Wednesday, December 5, 2012

Little Voices

"I decided to start anew, to strip away what I had been taught." Georgia O'Keefe

To heal:
1.  To restore to health or soundness; to cure.
2.  To set right, repair.
3.  To restore ( a person ) to spiritual wholeness.

Chronic illness often robs us the ability to heal.  It is content to live in a homeostatic state that marks improvements so small they would never be statically significant.  My aunt recently wrote me an email that said, "it is like you stepped out of a time capsule and we are so glad to have you back..." I would like to say I haven't realized I have been gone, but nothing could be further from the truth.  

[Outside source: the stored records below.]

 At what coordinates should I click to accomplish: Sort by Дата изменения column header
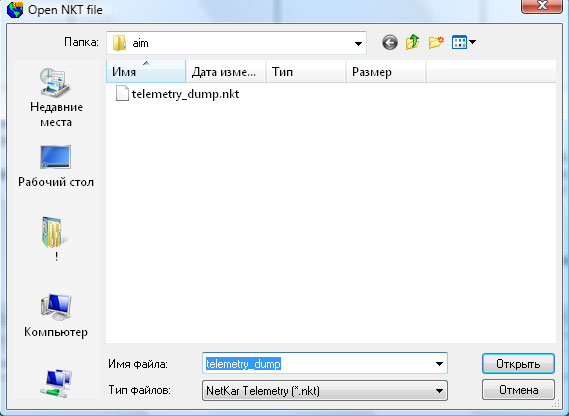[x=226, y=72]
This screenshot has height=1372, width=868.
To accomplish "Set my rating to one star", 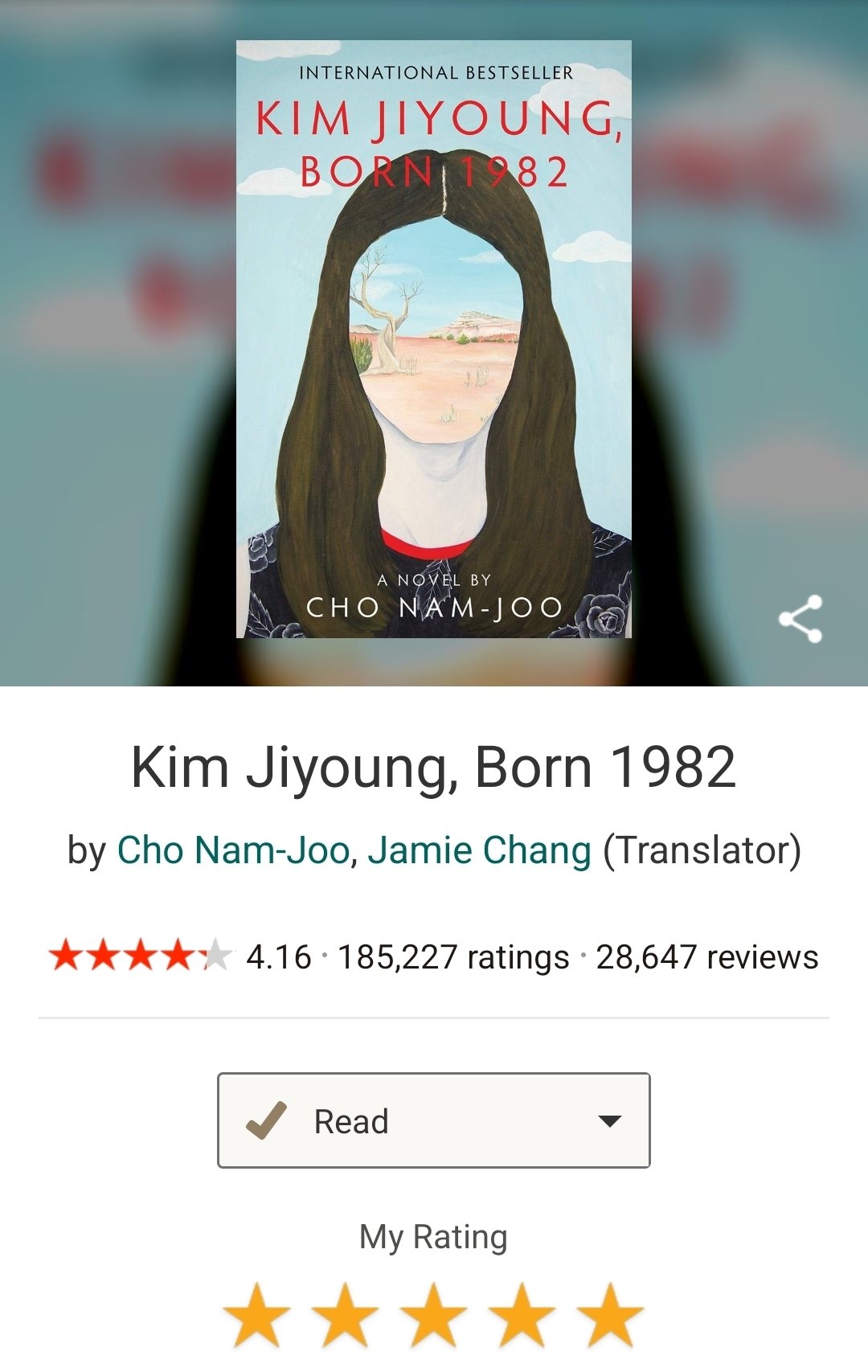I will click(x=257, y=1315).
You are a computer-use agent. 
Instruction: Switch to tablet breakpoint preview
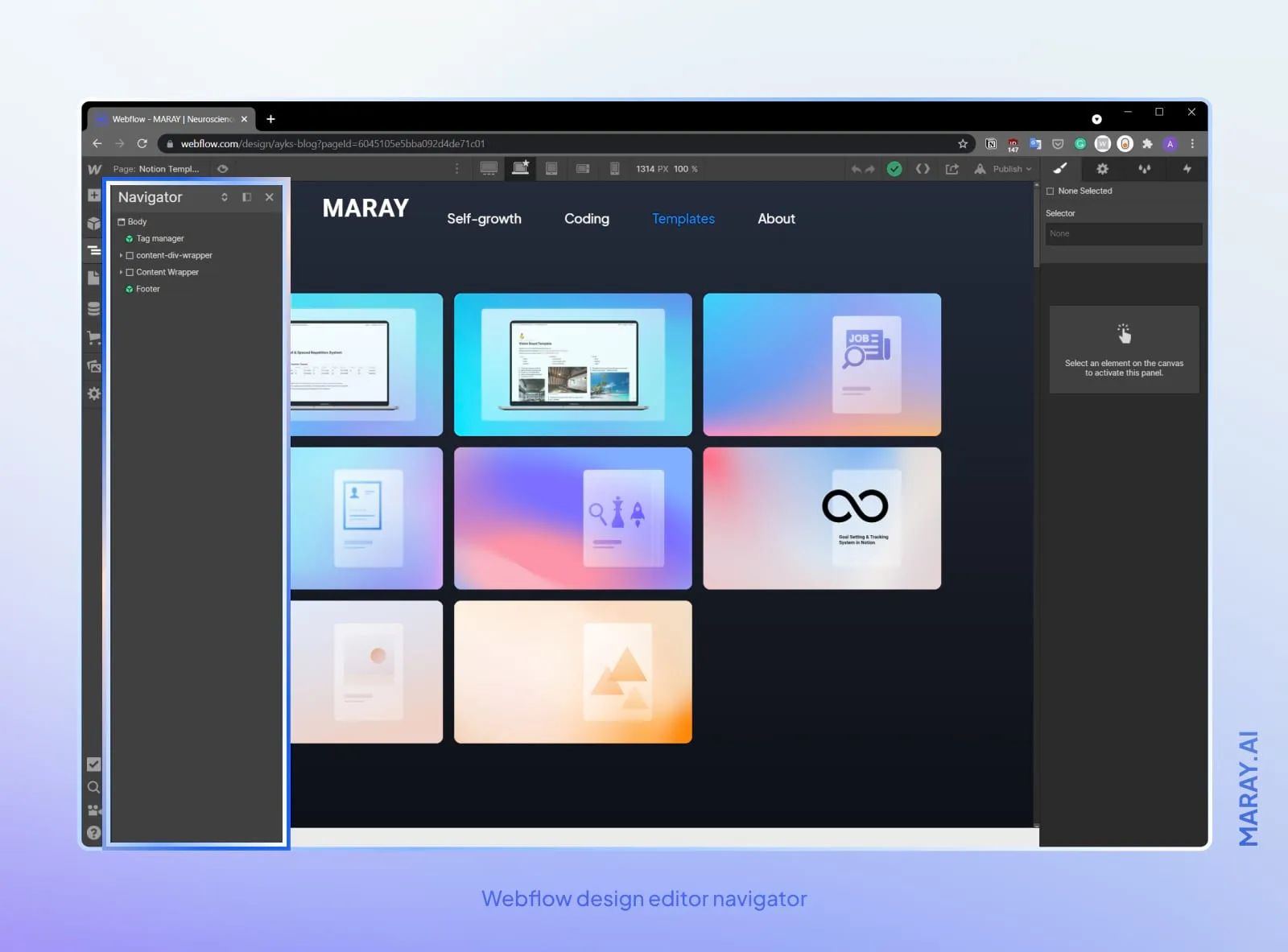tap(551, 169)
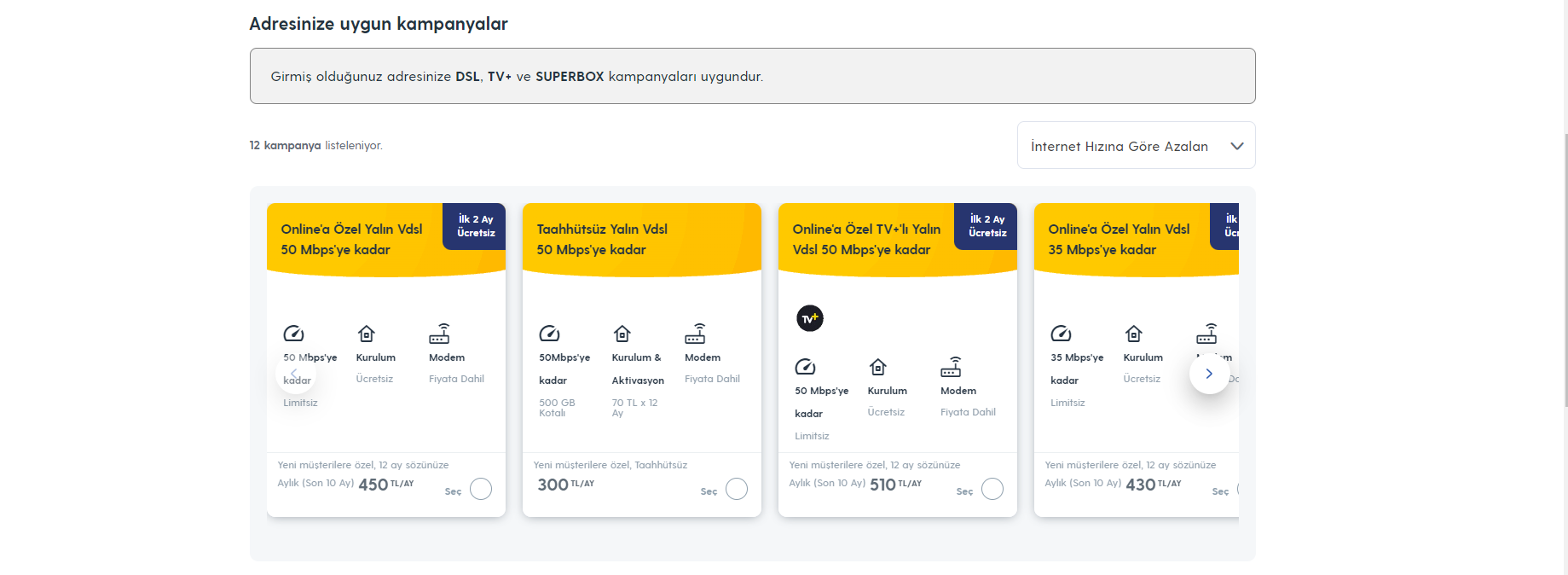
Task: Click speedometer icon in first Vdsl card
Action: click(x=293, y=334)
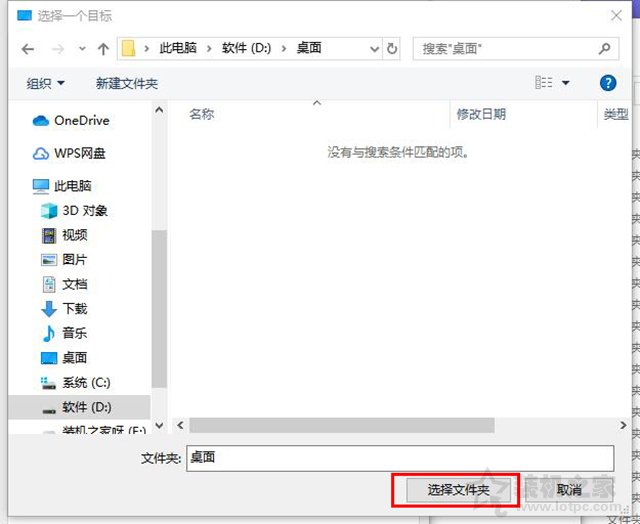Refresh the current folder view
The width and height of the screenshot is (640, 524).
pyautogui.click(x=392, y=48)
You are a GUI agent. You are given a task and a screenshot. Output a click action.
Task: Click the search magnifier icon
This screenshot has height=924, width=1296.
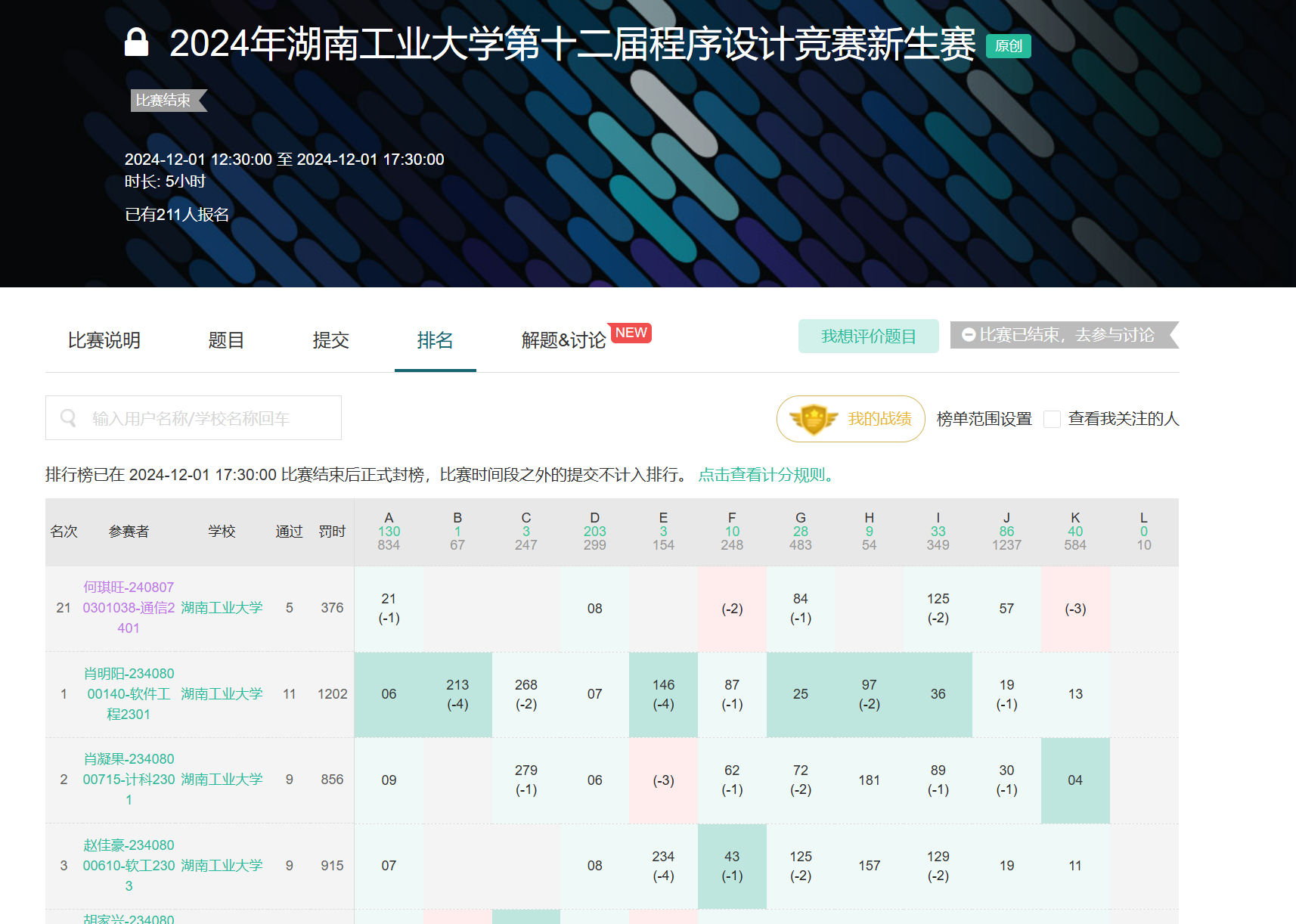[x=68, y=418]
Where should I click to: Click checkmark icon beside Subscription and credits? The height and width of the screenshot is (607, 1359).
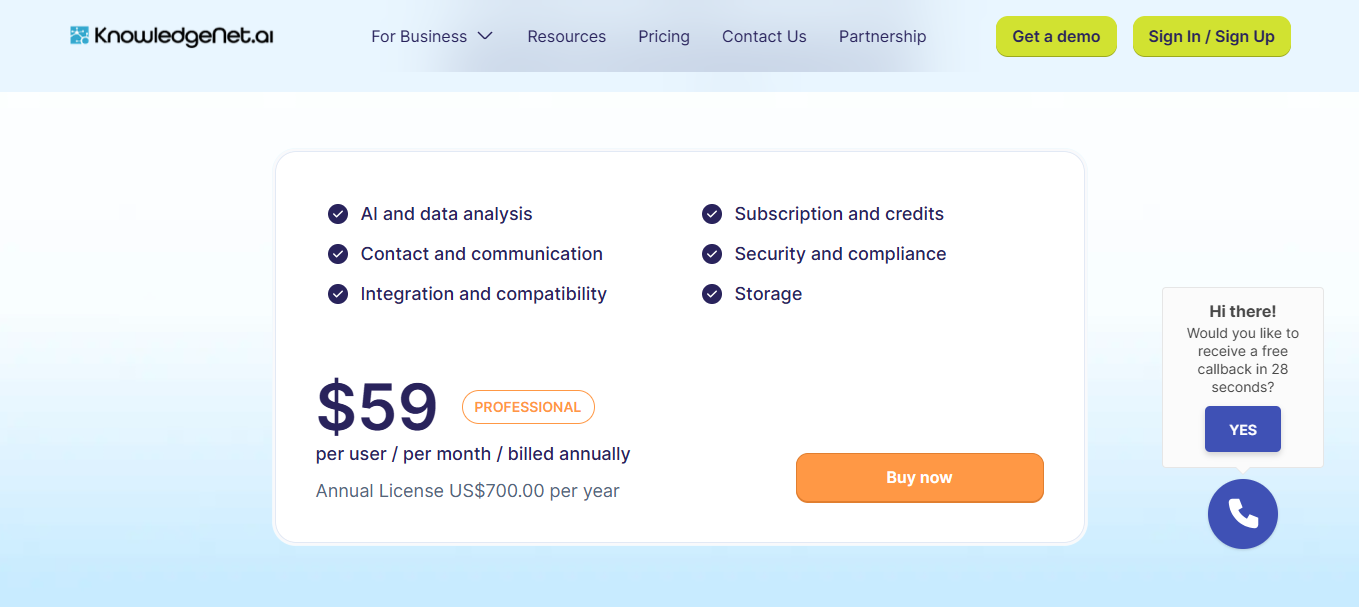pos(712,214)
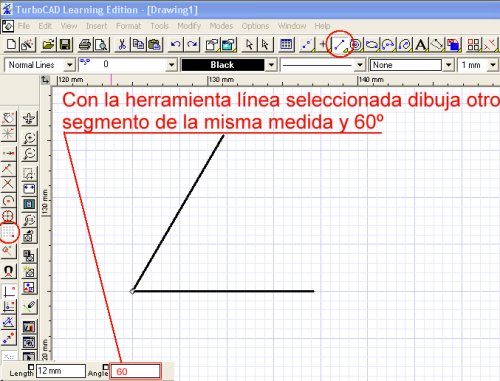
Task: Click the magnet snap icon
Action: click(9, 271)
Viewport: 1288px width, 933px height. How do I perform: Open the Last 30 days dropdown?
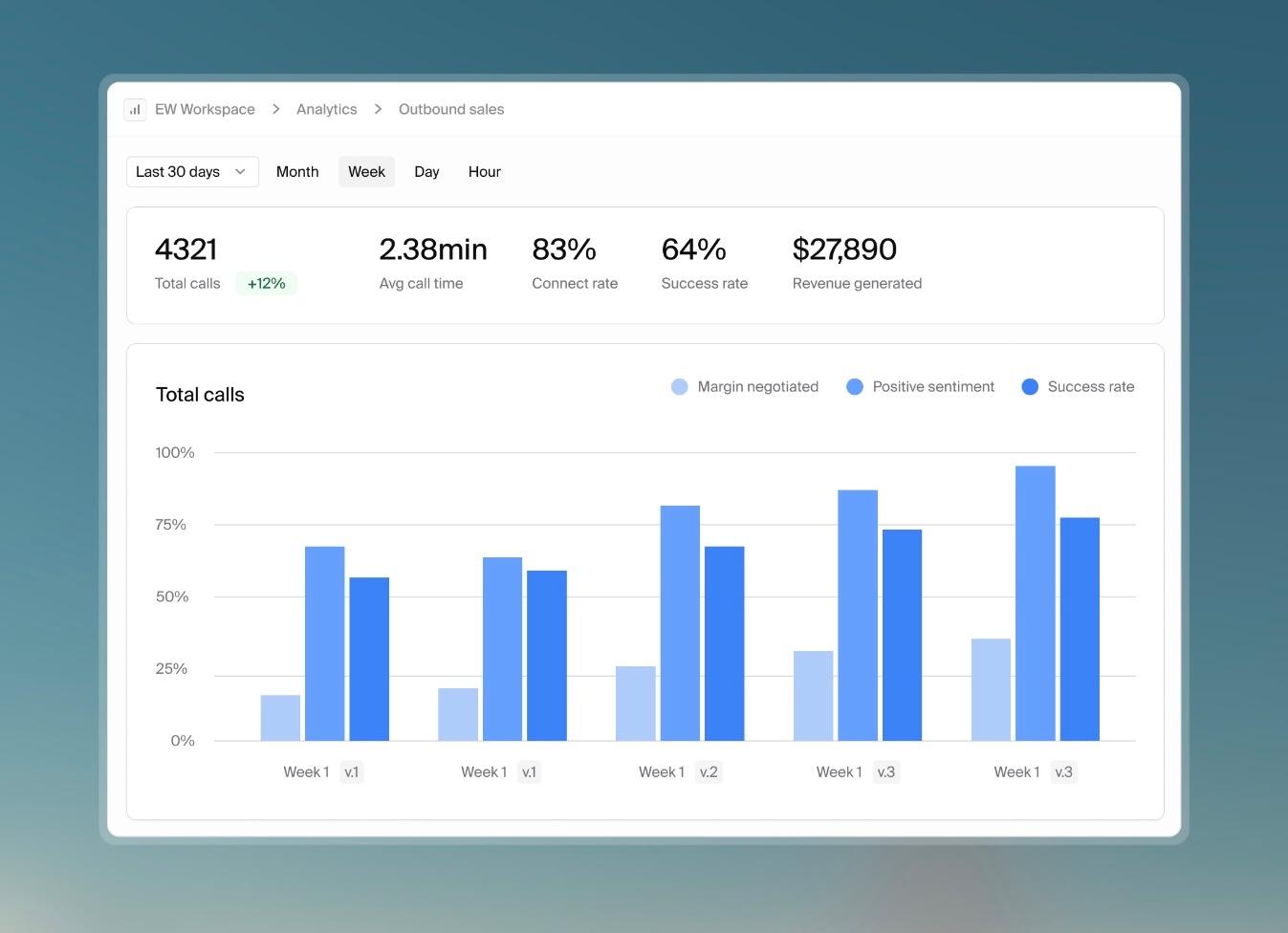coord(191,171)
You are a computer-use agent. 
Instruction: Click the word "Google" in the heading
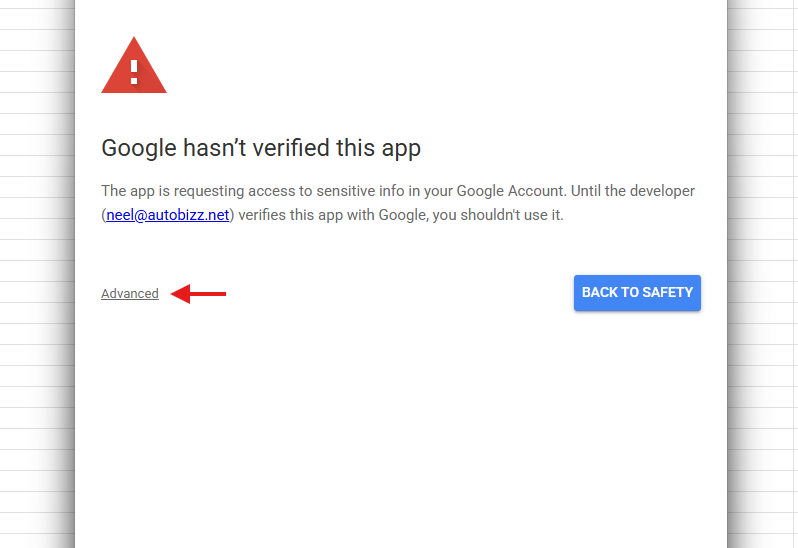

Goals become very difficult with this illness.  You set them and you get use to failing again and again. The moment you no longer even try to set them is the moment you have left the state of denial and are forced to redefine your hopes and is also the day that you longer recognize yourself.  You are someone that isn't use to failing or giving up, but your body is not cooperating and the harder you try the further you fall.  I read blogs every day and hear my cyber friends struggling with achieving goals as simple as getting out of bed.  I remember those days.  I still have those days, but along with them I am a tip toeing back into life by trying to achieve some "success" with this blog.  In my heart of hearts I achieved it the second I stopped ignoring the little voice that kept whispering to reach out, and that whisper got louder or I got stronger and I took the first step of reclaiming a piece of my soul.

Photo Credit...Christopher Marley
Artist - Christopher Marley Website

With trembling hands, as if I was asking someone out on a first date, I typed the email that was the beginning of starting anew.  And with nervous anticipation I waited to see if it would be answered.   The day I took the leap of faith to reach out to Alex, was the was moment I told myself that I still mattered.  It was the moment that I realized perhaps there is hope if not a cure, at least a movement towards repair.  I sought out Alex for her knowledge and expertise regarding writing and publishing, asking her the horrifying question of "am I good enough?"  Sharing your dreams or your aspirations can be a dangerous game and for most of us that is why we keep them for the late night musings of the unconscious mind.  But danger reaps great rewards, her honest, thoughtful and critical observations gave me the courage to strive for a goal again, to self promote, to tighten my writing, change the format, to watch and analyze "hits" she made me accountable again.  She pushes and suggests and every time she emails with suggestions or constructive criticism I get to be reminded of the pre CFS me, the hyper vigilant, over achiever that completed one goal only to find another.  She treats me like I am not sick and though I can't do things as fast as I would like or have the energy to perfect every detail; every time it makes me smile remembering...ah this is how healthy people think...I use to be one of them.  But post CFS life has taught me to just enjoy the little moments, be grateful for any little shift.   Therefore, when someone said to me, "why would people want to read it, it's not as if you have cancer," I merely shrugged that comment off and took it with no malice intent.  I replied that's not really the point now is it and it felt good to be back.